### Your task
Take the records below and print them verbatim up to and including the line that carries "You are a computer-use agent. Image".

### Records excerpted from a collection
******************************
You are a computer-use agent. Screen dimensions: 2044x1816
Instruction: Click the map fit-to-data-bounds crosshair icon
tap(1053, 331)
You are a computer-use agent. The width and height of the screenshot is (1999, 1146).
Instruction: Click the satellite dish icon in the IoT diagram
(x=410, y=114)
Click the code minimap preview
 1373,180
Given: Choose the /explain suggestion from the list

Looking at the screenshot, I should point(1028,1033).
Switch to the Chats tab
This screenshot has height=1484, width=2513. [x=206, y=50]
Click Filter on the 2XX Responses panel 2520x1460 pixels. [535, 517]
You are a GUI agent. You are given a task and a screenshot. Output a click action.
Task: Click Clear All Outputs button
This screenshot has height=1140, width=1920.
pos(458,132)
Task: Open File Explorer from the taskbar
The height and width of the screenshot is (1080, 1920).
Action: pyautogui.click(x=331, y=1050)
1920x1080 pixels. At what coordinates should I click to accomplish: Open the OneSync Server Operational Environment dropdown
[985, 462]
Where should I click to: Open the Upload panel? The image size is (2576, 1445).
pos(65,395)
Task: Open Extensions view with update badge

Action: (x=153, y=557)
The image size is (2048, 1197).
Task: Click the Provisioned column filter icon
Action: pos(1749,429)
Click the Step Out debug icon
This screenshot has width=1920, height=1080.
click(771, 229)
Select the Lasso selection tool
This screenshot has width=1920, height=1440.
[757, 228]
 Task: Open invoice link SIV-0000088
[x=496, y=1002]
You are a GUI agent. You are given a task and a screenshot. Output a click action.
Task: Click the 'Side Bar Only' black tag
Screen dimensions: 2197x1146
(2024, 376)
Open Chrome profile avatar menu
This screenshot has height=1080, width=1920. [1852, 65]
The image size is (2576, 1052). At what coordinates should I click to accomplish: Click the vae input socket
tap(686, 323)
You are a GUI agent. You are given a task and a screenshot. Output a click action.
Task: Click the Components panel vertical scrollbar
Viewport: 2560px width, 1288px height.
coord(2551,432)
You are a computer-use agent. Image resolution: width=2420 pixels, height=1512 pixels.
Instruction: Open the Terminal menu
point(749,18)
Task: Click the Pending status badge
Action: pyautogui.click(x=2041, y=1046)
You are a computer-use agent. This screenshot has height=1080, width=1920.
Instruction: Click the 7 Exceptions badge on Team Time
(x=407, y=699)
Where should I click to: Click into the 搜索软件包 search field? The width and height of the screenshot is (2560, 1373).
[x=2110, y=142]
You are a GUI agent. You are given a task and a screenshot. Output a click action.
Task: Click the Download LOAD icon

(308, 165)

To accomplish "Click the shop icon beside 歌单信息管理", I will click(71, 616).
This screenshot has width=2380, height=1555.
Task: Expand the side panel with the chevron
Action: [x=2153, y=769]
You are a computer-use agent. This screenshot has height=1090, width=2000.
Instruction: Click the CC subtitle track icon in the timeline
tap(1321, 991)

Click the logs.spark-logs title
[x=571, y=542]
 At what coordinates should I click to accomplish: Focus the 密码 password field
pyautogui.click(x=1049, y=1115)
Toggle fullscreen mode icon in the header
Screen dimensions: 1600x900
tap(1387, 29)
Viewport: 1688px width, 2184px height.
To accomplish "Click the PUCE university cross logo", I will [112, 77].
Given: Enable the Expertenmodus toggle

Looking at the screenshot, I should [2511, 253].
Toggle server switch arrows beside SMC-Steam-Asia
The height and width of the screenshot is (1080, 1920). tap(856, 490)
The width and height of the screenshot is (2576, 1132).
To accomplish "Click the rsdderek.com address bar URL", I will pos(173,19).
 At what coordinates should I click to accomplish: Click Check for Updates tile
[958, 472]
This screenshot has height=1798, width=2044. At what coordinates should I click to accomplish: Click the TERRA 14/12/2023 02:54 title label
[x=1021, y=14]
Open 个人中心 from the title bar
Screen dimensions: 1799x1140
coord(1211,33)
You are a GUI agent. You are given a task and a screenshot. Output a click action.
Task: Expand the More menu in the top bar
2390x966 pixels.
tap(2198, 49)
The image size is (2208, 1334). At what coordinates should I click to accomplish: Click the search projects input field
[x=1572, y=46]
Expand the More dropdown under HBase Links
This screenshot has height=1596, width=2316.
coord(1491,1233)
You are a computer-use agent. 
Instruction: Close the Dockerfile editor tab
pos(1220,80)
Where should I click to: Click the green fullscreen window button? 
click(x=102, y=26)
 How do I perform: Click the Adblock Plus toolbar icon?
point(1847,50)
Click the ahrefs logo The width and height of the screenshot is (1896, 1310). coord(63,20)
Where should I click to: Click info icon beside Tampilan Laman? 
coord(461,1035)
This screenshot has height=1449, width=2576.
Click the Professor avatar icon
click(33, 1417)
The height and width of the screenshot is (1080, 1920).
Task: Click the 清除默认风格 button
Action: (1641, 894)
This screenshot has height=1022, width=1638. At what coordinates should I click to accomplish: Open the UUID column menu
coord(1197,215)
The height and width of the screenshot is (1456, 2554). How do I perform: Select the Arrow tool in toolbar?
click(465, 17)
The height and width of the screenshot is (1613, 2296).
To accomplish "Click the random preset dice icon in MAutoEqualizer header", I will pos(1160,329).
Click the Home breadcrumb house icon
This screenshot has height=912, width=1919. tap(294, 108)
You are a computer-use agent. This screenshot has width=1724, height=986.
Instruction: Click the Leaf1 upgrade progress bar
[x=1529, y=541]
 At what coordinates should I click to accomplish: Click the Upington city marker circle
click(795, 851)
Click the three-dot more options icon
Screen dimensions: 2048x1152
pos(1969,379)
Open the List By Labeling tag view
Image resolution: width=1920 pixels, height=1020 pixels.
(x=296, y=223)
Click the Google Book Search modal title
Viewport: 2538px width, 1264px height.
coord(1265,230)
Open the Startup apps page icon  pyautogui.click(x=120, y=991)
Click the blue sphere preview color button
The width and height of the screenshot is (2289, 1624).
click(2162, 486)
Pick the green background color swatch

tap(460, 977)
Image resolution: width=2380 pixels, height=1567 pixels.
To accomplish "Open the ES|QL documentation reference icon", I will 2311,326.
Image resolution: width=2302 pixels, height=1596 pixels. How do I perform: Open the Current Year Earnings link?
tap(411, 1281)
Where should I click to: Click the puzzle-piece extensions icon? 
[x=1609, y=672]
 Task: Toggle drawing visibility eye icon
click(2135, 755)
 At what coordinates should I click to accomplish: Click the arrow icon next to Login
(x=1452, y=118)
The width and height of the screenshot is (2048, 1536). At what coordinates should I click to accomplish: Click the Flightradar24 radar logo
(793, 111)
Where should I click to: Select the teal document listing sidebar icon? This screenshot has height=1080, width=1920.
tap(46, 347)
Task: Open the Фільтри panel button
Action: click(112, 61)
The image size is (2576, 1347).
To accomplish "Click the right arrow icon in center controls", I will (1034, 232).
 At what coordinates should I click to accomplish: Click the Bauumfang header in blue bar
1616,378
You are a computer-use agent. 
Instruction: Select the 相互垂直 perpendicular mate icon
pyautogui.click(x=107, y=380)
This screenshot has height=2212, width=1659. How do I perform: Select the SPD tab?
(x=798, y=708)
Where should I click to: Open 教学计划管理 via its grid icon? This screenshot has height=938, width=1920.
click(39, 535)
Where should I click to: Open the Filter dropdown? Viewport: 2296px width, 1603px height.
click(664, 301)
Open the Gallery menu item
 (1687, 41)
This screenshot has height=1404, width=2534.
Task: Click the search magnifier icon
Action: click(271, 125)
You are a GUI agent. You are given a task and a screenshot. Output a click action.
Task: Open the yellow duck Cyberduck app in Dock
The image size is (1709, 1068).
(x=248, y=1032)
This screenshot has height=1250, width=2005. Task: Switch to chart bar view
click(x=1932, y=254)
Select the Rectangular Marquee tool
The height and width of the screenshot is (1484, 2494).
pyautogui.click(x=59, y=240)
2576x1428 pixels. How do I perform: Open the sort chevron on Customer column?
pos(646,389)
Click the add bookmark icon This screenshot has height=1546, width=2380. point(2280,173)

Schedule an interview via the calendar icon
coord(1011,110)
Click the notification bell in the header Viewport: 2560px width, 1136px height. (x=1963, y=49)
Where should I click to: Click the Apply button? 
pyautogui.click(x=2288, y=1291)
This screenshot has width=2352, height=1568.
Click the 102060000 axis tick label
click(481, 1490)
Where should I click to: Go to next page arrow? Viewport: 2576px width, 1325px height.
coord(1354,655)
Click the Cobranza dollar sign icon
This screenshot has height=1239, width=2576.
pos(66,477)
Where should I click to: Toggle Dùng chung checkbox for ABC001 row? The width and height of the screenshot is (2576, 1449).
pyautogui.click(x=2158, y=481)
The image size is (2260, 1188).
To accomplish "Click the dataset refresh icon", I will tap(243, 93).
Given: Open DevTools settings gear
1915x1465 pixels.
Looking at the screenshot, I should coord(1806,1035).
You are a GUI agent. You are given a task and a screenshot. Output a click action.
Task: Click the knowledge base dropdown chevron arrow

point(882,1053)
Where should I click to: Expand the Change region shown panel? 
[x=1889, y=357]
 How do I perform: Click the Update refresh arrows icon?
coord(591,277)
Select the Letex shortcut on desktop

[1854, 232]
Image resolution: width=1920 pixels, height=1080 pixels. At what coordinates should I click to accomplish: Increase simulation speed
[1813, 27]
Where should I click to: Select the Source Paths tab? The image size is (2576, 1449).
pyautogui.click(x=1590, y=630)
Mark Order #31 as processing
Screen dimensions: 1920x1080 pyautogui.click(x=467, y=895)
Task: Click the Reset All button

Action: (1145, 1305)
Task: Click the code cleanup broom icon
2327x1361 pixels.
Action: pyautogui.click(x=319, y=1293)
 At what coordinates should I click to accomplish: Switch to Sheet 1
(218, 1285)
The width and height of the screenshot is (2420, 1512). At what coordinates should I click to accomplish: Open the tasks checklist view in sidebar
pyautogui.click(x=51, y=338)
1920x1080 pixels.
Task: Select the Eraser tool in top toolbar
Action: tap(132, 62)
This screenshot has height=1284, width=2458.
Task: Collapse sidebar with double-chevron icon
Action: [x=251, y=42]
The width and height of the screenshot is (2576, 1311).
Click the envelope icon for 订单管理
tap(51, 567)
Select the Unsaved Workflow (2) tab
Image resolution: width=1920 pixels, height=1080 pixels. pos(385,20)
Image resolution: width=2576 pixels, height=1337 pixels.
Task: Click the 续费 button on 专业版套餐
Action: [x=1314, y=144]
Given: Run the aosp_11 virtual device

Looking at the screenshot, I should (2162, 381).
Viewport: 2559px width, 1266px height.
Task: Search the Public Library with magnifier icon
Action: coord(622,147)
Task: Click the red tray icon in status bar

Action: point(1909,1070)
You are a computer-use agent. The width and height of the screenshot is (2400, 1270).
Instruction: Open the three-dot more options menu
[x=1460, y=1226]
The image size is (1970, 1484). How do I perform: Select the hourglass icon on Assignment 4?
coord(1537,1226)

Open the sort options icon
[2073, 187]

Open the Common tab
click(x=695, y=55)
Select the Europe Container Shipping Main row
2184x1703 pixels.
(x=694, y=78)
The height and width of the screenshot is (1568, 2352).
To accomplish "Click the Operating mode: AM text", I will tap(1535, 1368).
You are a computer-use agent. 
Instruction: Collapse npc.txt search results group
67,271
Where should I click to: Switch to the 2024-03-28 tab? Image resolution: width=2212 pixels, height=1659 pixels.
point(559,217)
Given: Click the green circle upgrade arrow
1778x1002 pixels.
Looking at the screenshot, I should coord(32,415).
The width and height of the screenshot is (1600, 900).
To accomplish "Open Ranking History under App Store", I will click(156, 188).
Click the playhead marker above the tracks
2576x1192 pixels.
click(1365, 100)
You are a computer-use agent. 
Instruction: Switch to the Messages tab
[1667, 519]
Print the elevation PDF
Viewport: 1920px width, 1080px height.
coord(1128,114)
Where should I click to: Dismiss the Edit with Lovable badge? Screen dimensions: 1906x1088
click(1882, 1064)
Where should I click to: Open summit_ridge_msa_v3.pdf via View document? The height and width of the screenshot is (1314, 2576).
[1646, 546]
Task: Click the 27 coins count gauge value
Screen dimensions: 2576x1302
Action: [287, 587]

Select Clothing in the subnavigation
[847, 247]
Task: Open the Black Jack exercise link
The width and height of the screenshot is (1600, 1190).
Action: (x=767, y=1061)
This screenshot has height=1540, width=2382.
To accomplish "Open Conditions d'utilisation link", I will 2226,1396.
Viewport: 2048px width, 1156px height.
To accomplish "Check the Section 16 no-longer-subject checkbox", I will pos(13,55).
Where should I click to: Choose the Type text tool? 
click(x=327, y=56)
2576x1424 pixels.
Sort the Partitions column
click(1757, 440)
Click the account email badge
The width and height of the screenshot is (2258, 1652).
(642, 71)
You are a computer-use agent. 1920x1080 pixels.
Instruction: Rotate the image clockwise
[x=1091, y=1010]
******************************
### Answer for the task
You are a computer-use agent. Screen dimensions: 2044x1816
Instruction: Click the map fit-to-data-bounds crosshair icon
tap(1053, 331)
You are a computer-use agent. The width and height of the screenshot is (1999, 1146).
Instruction: Click the satellite dish icon in the IoT diagram
(x=410, y=114)
Click the code minimap preview
 1373,180
Given: Choose the /explain suggestion from the list

Looking at the screenshot, I should point(1028,1033).
Switch to the Chats tab
This screenshot has height=1484, width=2513. [x=206, y=50]
Click Filter on the 2XX Responses panel 2520x1460 pixels. [535, 517]
You are a GUI agent. You are given a task and a screenshot. Output a click action.
Task: Click Clear All Outputs button
This screenshot has height=1140, width=1920.
pos(458,132)
Task: Open File Explorer from the taskbar
The height and width of the screenshot is (1080, 1920).
Action: pyautogui.click(x=331, y=1050)
1920x1080 pixels. At what coordinates should I click to accomplish: Open the OneSync Server Operational Environment dropdown
[985, 462]
Where should I click to: Open the Upload panel? The image size is (2576, 1445).
pos(65,395)
Task: Open Extensions view with update badge

Action: (x=153, y=557)
The image size is (2048, 1197).
Task: Click the Provisioned column filter icon
Action: pos(1749,429)
Click the Step Out debug icon
This screenshot has width=1920, height=1080.
click(771, 229)
Select the Lasso selection tool
This screenshot has width=1920, height=1440.
[757, 228]
 Task: Open invoice link SIV-0000088
[x=496, y=1002]
You are a GUI agent. You are given a task and a screenshot. Output a click action.
Task: Click the 'Side Bar Only' black tag
Screen dimensions: 2197x1146
(2024, 376)
Open Chrome profile avatar menu
This screenshot has height=1080, width=1920. [1852, 65]
The image size is (2576, 1052). At what coordinates should I click to accomplish: Click the vae input socket
tap(686, 323)
You are a GUI agent. You are given a task and a screenshot. Output a click action.
Task: Click the Components panel vertical scrollbar
Viewport: 2560px width, 1288px height.
coord(2551,432)
You are a computer-use agent. Image resolution: width=2420 pixels, height=1512 pixels.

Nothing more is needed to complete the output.